Michael Schmidt, Ph.D., writing in Beyond Antibiotics, summarizes the influence of muscle on immunity and on survival. He writes, “The average muscle mass of young, healthy males ranges from 77 to 110 pounds. An elderly woman may have less than 30 pounds of muscle. (Tipton) Looked at another way, muscle accounts for 90 percent of the cross sectional area in active young men, but only 30 percent in frail older women. Loss of muscle mass may be one of the key elements associated with the declining immunity common to aging. This is illustrated by a study of 1,017 men, which showed that declining strength (and lower strength) was the feature most closely linked to survival.”

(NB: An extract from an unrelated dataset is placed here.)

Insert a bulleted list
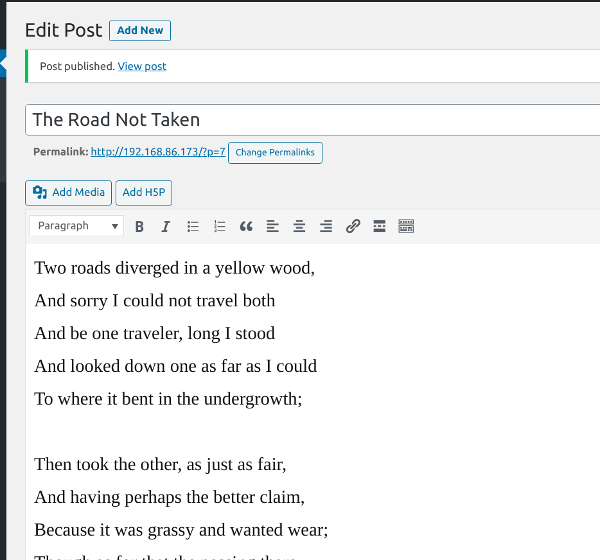 193,227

[Schmidt, MA. Beyond Antibiotics: Strategies for Living in a World of Emerging Infections and Antibiotic-Resistant Bacteria. Berkeley, CA: North Atlantic Books, 2009.]
[Tipton, KD, Borheim, E, Wolf, SE, Stanford, AP, Wolfe, RR. Acute response of net muscle protein balance reflects 24h balance after exercise and amino acid ingestion. Am J Physiol Endocrinol Metab 2002;284:E76-9.]
[Metter, EJ, Talbot, KA, Schrager, M, Conwite, R. Skeletal muscle strength as a predictor of all-cause mortality in healthy men. J Gerontol 2002;57A:B359-65.]